(Exercise prompt): Pull every line that holds the word "Minimize" from the entries.

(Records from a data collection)
"""

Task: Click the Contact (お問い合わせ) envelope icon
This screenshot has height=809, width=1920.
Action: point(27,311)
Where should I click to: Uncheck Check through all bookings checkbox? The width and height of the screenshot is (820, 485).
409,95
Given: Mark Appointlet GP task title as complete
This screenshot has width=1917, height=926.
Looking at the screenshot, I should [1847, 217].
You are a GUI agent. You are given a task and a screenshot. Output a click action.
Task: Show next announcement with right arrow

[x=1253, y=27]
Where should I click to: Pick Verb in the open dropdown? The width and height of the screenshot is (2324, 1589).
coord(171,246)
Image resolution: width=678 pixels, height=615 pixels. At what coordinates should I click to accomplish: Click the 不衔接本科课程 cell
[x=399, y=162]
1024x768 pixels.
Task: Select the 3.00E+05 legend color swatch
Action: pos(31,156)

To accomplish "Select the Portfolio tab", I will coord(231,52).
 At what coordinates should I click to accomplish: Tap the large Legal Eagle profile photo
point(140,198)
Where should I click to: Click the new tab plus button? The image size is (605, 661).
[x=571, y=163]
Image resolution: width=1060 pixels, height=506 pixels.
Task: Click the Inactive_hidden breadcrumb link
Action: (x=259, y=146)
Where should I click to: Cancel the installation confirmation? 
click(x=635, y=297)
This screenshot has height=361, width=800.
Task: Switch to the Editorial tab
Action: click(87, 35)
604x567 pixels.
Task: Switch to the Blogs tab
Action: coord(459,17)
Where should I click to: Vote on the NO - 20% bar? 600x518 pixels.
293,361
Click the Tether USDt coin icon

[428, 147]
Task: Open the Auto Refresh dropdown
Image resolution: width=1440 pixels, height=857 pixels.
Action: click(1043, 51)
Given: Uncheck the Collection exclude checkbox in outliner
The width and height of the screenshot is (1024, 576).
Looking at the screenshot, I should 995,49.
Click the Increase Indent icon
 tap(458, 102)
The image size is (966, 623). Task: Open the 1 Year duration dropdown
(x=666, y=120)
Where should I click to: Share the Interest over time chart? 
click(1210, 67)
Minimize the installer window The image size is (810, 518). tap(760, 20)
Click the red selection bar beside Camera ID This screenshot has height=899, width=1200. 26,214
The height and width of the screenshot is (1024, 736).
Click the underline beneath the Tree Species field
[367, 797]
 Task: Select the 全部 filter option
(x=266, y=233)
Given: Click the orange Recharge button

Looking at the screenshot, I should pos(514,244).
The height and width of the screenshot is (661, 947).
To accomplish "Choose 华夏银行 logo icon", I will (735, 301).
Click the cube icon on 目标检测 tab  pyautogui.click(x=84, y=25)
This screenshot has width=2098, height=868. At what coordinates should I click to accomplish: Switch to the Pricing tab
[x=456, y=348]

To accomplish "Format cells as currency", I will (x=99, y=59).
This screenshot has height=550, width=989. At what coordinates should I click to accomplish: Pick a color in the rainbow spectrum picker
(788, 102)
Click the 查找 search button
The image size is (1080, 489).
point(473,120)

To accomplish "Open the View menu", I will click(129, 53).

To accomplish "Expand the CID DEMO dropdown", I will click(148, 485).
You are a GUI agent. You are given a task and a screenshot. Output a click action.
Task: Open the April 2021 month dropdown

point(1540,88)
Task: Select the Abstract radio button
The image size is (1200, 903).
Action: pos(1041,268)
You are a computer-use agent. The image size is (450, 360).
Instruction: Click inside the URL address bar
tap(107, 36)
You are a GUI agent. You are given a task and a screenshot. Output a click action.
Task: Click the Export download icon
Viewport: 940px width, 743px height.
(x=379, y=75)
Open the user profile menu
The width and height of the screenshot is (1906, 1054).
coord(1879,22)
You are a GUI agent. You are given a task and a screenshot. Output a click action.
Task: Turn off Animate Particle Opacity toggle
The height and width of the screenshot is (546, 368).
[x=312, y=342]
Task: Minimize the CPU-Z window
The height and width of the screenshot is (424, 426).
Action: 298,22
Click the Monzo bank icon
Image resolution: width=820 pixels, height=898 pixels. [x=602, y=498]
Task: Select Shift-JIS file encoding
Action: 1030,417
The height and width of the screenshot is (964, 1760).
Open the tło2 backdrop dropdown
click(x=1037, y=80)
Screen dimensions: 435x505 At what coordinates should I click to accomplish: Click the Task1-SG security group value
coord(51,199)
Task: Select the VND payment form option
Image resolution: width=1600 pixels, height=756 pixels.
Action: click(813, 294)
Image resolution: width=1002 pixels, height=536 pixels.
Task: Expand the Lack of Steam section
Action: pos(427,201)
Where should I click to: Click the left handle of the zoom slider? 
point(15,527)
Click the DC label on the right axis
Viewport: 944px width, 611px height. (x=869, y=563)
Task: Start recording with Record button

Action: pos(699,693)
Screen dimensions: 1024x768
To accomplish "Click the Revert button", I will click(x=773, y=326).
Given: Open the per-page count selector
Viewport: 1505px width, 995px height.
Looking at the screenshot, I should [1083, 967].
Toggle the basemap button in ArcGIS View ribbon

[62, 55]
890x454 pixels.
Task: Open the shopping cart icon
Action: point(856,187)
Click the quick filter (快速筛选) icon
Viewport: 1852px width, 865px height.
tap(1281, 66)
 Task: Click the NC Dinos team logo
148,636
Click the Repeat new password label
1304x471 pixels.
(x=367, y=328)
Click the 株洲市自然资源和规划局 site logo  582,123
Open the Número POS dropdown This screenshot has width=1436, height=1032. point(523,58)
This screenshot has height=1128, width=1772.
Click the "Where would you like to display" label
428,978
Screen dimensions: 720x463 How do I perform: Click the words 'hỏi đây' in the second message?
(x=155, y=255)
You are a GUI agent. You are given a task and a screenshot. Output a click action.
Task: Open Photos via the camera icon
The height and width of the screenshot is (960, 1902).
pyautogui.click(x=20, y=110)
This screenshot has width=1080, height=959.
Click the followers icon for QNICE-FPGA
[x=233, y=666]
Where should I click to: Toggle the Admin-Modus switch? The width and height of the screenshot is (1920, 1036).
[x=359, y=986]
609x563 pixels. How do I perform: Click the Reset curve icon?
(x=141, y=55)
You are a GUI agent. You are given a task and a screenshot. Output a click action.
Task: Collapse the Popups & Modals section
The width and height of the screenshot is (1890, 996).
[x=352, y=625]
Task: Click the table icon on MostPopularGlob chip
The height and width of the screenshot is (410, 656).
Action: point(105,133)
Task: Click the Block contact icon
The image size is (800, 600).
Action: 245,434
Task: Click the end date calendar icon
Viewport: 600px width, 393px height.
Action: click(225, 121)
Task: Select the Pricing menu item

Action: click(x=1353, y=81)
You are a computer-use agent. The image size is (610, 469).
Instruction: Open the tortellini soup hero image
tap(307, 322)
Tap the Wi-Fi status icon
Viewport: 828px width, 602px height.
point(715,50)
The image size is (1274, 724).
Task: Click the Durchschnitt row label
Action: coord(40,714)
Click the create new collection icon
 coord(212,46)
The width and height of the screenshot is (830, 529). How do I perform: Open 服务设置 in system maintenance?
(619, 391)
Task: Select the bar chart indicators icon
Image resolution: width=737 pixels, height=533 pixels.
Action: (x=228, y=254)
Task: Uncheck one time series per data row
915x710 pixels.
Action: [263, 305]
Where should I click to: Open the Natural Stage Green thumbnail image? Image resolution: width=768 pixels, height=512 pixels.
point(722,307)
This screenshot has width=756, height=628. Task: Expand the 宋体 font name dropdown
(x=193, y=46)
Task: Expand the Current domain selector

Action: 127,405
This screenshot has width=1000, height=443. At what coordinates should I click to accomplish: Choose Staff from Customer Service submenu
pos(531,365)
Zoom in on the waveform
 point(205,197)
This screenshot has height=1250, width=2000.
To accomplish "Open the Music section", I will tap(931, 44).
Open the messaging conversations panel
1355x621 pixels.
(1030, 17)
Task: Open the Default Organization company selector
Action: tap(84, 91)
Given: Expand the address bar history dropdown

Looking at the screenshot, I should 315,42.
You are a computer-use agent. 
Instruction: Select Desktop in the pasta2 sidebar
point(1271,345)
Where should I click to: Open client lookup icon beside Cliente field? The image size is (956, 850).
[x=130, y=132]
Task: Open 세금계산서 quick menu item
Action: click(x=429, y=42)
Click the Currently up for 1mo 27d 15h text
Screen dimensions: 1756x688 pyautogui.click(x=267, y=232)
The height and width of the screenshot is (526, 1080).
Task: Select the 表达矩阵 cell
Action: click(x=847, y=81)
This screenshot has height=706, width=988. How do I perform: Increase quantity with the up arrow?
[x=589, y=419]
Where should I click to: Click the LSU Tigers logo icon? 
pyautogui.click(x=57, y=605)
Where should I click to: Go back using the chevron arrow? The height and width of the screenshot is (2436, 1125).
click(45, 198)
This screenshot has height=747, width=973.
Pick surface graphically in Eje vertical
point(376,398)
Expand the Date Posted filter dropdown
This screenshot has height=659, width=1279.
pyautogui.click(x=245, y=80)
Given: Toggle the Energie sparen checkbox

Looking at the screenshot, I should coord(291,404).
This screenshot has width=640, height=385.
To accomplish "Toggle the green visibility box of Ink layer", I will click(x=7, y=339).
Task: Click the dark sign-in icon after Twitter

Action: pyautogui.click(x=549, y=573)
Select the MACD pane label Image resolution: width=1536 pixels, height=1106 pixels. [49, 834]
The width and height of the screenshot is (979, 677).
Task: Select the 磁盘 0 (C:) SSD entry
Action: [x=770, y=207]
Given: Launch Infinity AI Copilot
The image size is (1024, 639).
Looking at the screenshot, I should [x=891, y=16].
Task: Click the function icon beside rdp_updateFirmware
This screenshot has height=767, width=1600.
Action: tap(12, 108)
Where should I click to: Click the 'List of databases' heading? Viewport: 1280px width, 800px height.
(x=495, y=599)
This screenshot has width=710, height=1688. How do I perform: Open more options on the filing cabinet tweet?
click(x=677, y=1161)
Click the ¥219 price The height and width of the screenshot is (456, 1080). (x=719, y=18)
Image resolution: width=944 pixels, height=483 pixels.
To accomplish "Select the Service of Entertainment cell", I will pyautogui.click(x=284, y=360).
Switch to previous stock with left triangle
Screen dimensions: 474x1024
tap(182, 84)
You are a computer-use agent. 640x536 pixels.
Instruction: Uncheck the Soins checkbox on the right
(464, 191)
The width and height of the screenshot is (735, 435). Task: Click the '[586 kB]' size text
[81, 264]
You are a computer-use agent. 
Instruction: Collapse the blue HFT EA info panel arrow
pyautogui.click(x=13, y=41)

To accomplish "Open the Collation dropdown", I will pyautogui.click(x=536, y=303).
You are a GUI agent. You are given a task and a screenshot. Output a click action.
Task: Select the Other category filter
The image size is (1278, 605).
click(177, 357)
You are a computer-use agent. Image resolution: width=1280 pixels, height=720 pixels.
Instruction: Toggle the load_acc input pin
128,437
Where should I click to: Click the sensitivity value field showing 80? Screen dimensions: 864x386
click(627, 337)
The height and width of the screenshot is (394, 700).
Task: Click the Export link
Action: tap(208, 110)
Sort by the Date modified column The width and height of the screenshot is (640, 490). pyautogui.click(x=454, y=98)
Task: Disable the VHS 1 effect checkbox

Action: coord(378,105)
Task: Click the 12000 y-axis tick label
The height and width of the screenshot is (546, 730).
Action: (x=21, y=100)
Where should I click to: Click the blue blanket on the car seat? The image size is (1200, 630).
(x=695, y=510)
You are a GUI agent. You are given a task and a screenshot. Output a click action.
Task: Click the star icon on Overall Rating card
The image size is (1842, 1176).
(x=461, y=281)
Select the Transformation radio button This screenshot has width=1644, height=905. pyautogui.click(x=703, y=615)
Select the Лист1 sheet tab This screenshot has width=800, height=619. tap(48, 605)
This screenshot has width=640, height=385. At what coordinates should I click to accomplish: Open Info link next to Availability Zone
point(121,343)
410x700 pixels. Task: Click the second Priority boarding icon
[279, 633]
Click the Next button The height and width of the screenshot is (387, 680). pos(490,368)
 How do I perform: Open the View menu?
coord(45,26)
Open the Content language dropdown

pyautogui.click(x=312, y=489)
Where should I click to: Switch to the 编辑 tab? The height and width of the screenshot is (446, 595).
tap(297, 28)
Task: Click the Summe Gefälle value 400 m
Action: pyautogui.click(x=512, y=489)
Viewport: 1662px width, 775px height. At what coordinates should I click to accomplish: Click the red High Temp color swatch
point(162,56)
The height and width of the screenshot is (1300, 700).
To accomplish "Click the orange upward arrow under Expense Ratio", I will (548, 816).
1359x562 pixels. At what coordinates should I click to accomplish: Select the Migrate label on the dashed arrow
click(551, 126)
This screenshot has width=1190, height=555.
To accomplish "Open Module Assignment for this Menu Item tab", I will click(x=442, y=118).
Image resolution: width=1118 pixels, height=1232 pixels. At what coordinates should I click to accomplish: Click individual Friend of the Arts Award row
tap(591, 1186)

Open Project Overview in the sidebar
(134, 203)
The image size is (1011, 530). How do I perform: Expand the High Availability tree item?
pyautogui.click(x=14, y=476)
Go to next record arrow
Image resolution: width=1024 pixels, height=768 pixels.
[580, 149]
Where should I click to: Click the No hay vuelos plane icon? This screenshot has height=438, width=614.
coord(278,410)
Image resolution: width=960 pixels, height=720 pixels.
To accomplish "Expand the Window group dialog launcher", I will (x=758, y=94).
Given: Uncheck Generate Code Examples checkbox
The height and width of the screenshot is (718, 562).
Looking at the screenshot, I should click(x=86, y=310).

"""

(Answer section):
Minimize the installer window The image size is (810, 518). tap(760, 20)
Task: Minimize the CPU-Z window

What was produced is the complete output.